I’ll miss watching US compete on the national stage and while I’ll likely watch another game or two I just don’t have the same level of interest I did when we were in it. That doesn’t make me a bad soccer fan more likely it means I am a typical American. The game as it is played really isn’t geared to our collective tastes as sports watchers. To that end I give you a short list of things I think could improve the game by making it a little more “American” if you will. I don’t mean to disparage the beautiful game but no one on the planet could argue that without good ol’ American ingenuity the world wouldn’t be half of what it is today.
- Soccer needs more commercials. I know I posted two very cool commercials (here and here) but 45 minutes is a little much without a break to go get a beer or use the facilities. The problem is simple – you could leave for 30 minutes and not miss anything or leave for 30 seconds and miss the one goal of the game. So why not add more breaks and more cool commercials? Perhaps moving away from to halves to four quarters with TV time outs once per quarter would work better. It would intensify the action and give us time to hit the fridge without missing anything.
- Time should countdown and not up. It’s the final count up! That doesn’t sound right and while you are at it quit adding time. So someone got hurt – stop the clock. That’s what we do here if someone is really hurt we make time stop to get them help. If they are faking it like I think a lot of them are I have a solution for that as well…
- Issue a PINK card for being a wuss. I know the card thing is already complicated enough with a yellow card and a red card and what they mean and all that nonsense but I am all for ending the cry baby on the ground game stopping nonsense. If you fall down and no one touched you we’re giving you a pink card – two pink cards and you are out the rest of this game and the next game or however long the referee feels you need to recover from being a wuss.
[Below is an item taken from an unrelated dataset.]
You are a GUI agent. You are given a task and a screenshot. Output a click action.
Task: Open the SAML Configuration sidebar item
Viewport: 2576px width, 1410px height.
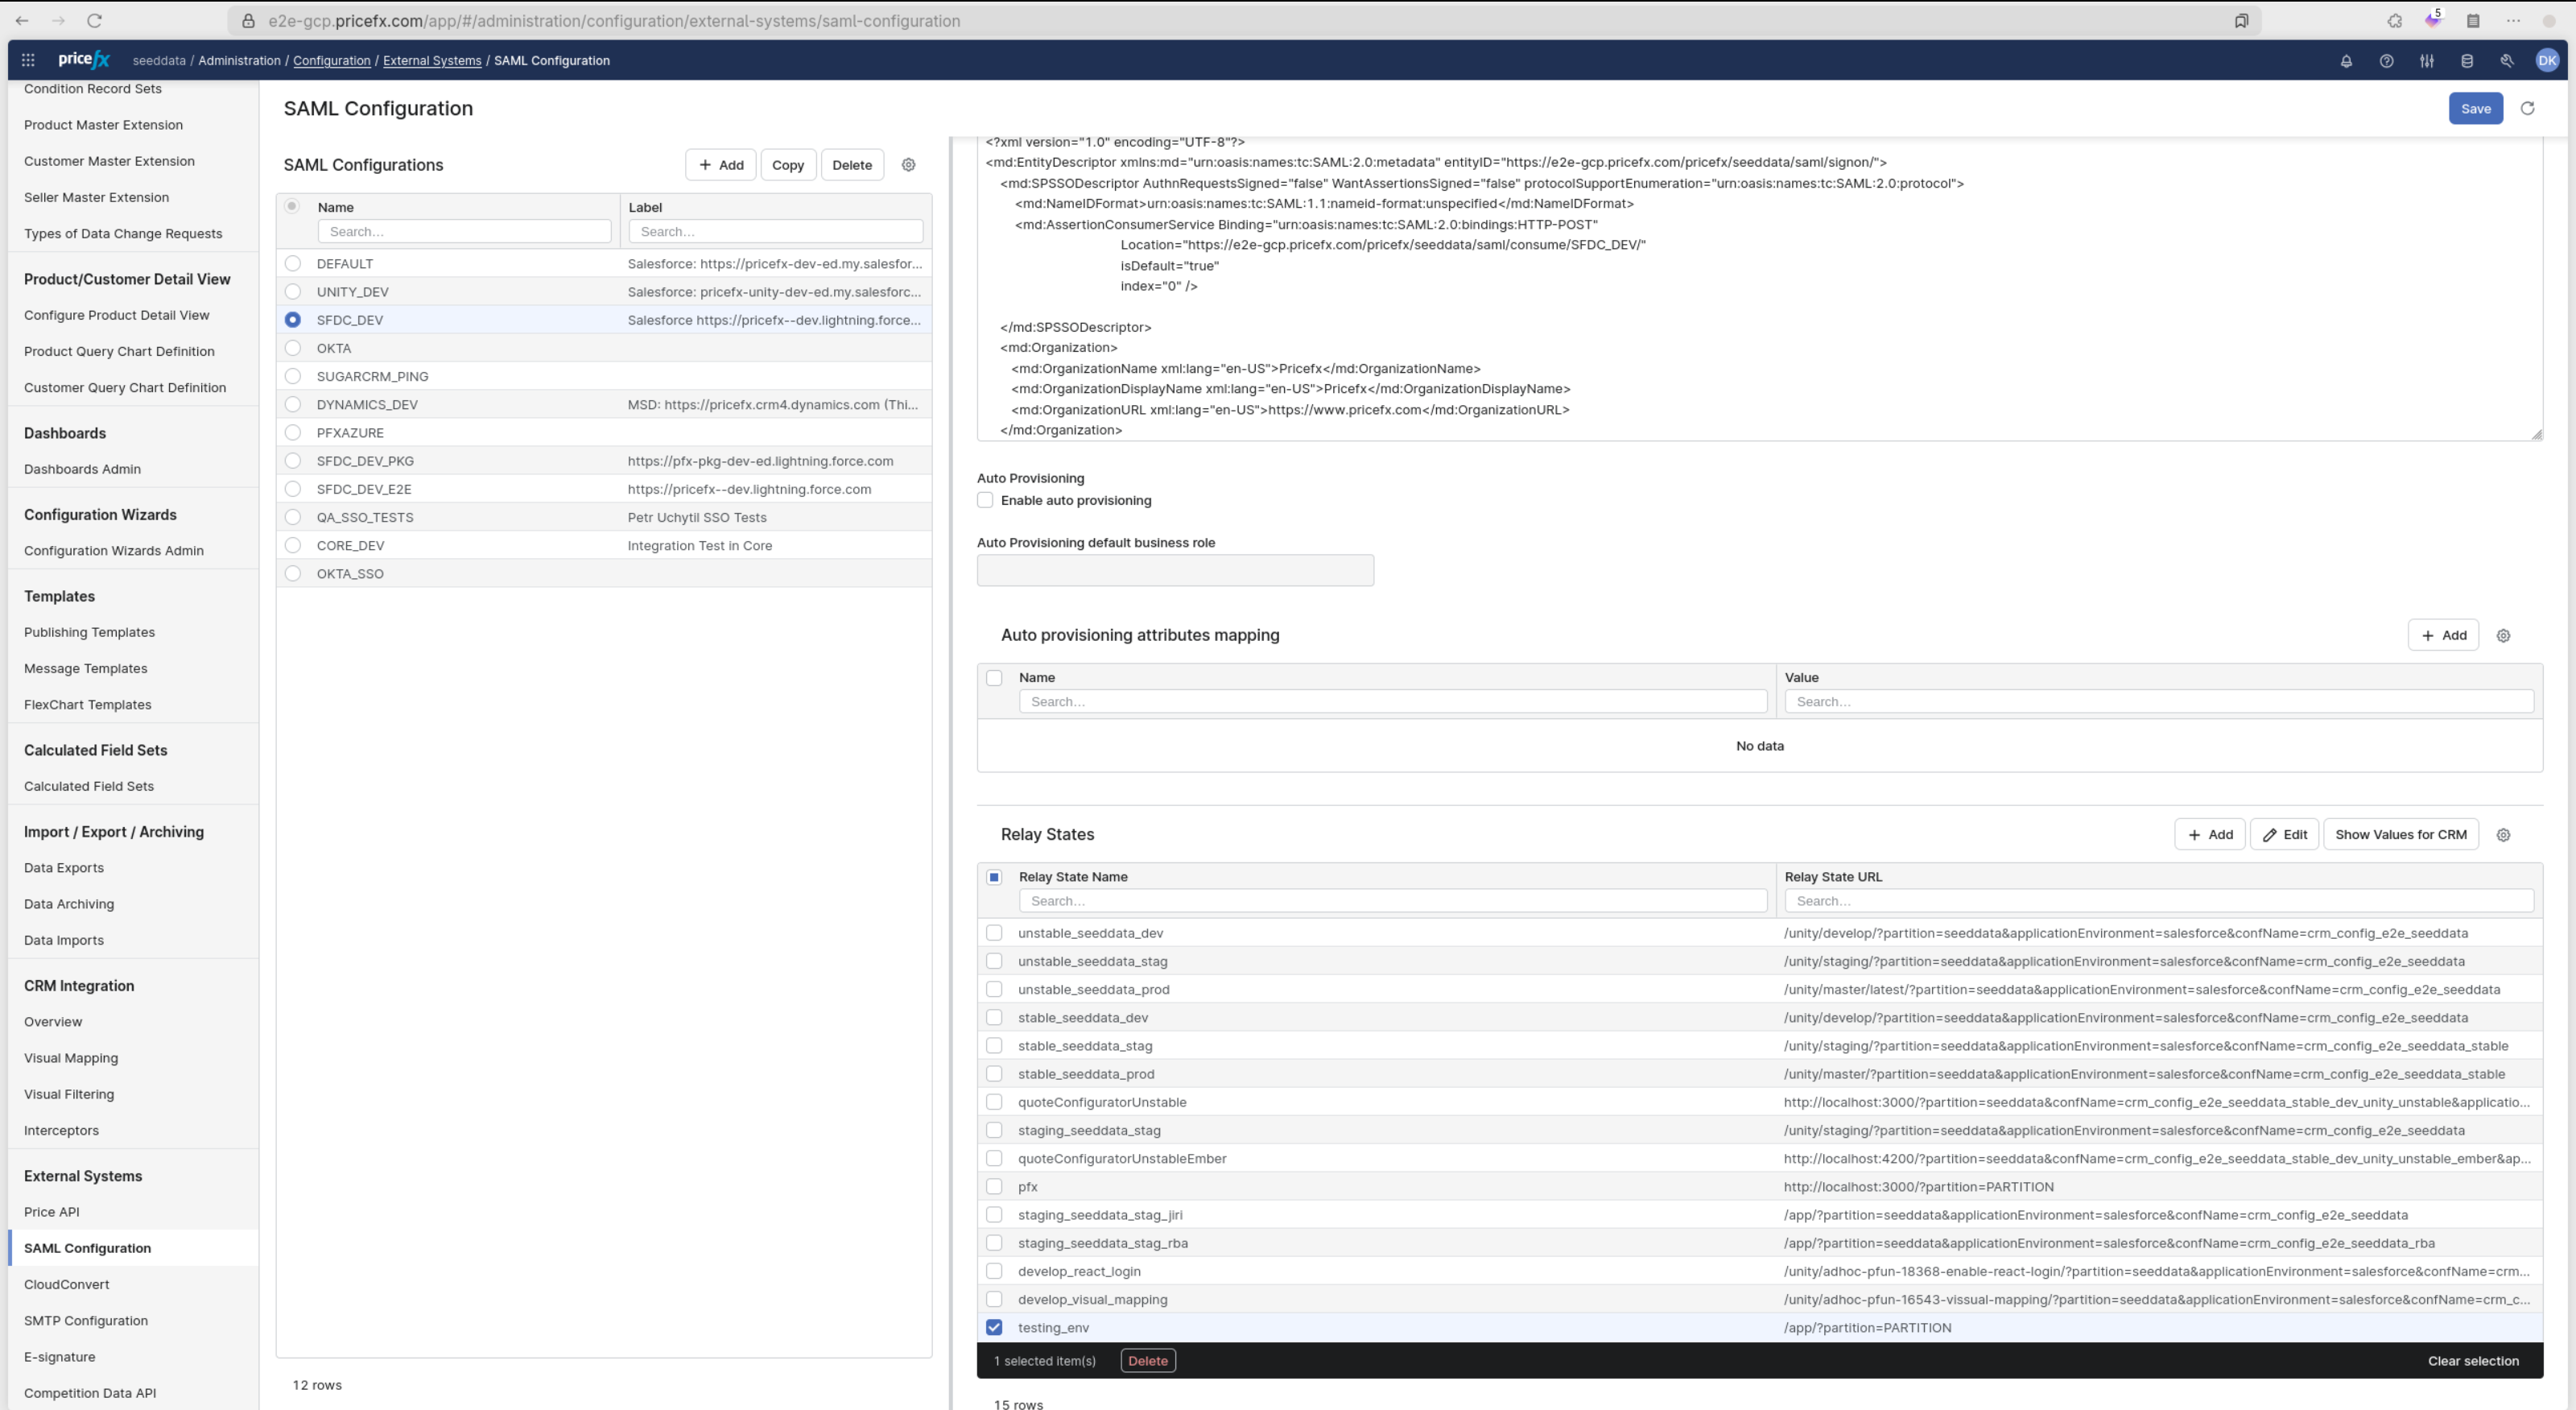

- Enough with the damn horns already. I know it is a vuvuzela and I don’t care. It is like any other kid with a noisemaker. We heard you the first time now shut the hell up. We get it – you have a plastic horn. You can play one note. Congratulations. Now learn a song or stop. A band marching or otherwise at halftime would be kinda cool.
- Cheerleaders. All I’m saying is it worked for the Hurricanes and they said hockey would never make it in the south. If redneck hockey can work for us – American soccer might work for the rest of the world.
FIFA feel free to use my suggestions any way you see fit. See you in 2014.